Art. 20 – Unentgeltliche Rechtsberatung und -vertretung in Rechtsbehelfsverfahren

DIR_2013_32 · zu gemeinsamen Verfahren für die Zuerkennung und Aberkennung des internationalen Schutzes (Neufassung)

(1)Die Mitgliedstaaten stellen sicher, dass in Rechtsbehelfsverfahren nach Kapitel V auf Antrag unentgeltliche Rechtsberatung und -vertretung gewährt wird. Diese umfasst zumindest die Vorbereitung der erforderlichen Verfahrensdokumente und die Teilnahme an der Verhandlung vor einem erstinstanzlichen Gericht im Namen des Antragstellers.
(2)Die Mitgliedstaaten können auch in den erstinstanzlichen Verfahren nach Kapitel III unentgeltliche Rechtsberatung und/oder -vertretung gewähren. In diesem Fall findet Artikel 19 keine Anwendung.
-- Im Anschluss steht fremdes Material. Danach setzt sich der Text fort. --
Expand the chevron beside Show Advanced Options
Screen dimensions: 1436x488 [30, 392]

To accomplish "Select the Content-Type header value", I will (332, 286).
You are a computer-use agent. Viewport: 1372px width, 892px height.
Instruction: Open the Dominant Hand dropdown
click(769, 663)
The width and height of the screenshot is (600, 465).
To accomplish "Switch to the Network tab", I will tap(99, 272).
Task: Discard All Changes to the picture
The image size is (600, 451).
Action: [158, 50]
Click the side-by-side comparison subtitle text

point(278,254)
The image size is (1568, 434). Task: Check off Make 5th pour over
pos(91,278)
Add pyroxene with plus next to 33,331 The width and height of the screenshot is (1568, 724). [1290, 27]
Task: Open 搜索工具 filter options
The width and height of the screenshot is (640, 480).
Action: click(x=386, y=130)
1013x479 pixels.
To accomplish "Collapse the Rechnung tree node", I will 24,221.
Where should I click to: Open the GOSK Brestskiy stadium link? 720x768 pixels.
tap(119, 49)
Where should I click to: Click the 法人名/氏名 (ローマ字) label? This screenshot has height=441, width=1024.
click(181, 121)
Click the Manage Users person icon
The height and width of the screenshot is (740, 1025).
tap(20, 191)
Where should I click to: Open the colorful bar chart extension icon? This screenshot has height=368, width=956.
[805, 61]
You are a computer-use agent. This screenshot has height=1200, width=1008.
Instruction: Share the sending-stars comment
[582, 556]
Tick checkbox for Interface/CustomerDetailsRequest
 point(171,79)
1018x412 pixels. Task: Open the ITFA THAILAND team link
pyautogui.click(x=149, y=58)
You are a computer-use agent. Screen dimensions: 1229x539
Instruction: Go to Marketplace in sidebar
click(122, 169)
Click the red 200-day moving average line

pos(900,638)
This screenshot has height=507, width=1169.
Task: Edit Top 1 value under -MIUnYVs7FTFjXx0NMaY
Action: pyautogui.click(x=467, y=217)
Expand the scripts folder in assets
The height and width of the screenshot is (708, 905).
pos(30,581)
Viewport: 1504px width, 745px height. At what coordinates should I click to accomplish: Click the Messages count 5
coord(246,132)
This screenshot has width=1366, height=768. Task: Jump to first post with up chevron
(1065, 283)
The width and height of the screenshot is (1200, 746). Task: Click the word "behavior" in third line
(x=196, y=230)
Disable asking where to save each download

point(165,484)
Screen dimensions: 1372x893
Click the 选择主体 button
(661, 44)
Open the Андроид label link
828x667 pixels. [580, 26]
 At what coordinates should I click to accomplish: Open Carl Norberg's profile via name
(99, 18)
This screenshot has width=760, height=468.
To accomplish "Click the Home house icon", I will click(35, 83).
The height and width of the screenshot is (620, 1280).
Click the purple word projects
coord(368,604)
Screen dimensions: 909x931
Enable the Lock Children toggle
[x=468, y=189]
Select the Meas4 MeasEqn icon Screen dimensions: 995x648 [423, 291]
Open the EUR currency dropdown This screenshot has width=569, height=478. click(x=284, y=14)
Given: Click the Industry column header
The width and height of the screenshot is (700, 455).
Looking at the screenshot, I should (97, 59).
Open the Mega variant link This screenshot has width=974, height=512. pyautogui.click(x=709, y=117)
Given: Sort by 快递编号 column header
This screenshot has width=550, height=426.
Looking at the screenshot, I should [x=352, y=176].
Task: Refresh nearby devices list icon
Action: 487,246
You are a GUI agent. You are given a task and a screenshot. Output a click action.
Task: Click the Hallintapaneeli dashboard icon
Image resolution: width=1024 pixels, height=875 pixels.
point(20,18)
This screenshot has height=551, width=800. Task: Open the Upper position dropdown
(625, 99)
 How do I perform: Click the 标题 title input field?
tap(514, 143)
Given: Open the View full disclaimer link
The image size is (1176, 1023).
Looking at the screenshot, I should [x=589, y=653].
(3)Die Mitgliedstaaten können vorsehen, dass unentgeltliche Rechtsberatung und -vertretung nicht gewährt wird, wenn der Rechtsbehelf des Antragstellers nach Einschätzung des Gerichts oder einer anderen zuständigen Behörde keine konkrete Aussicht auf Erfolg hat. Wird die Entscheidung, dass keine unentgeltliche Rechtsberatung und -vertretung gewährt wird, nicht von einem Gericht getroffen, so gewährleisten die Mitgliedstaaten, dass der Antragsteller das Recht auf einen wirksamen Rechtsbehelf gegen diese Entscheidung vor einem Gericht hat. In Anwendung dieses Absatzes stellen die Mitgliedstaaten sicher, dass die Rechtsberatung und -vertretung nicht willkürlich eingeschränkt und der Antragsteller nicht an der effektiven Wahrnehmung seiner Rechte gehindert wird.
(4)Die unentgeltliche Rechtsberatung und -vertretung erfolgt nach Maßgabe des Artikels 21.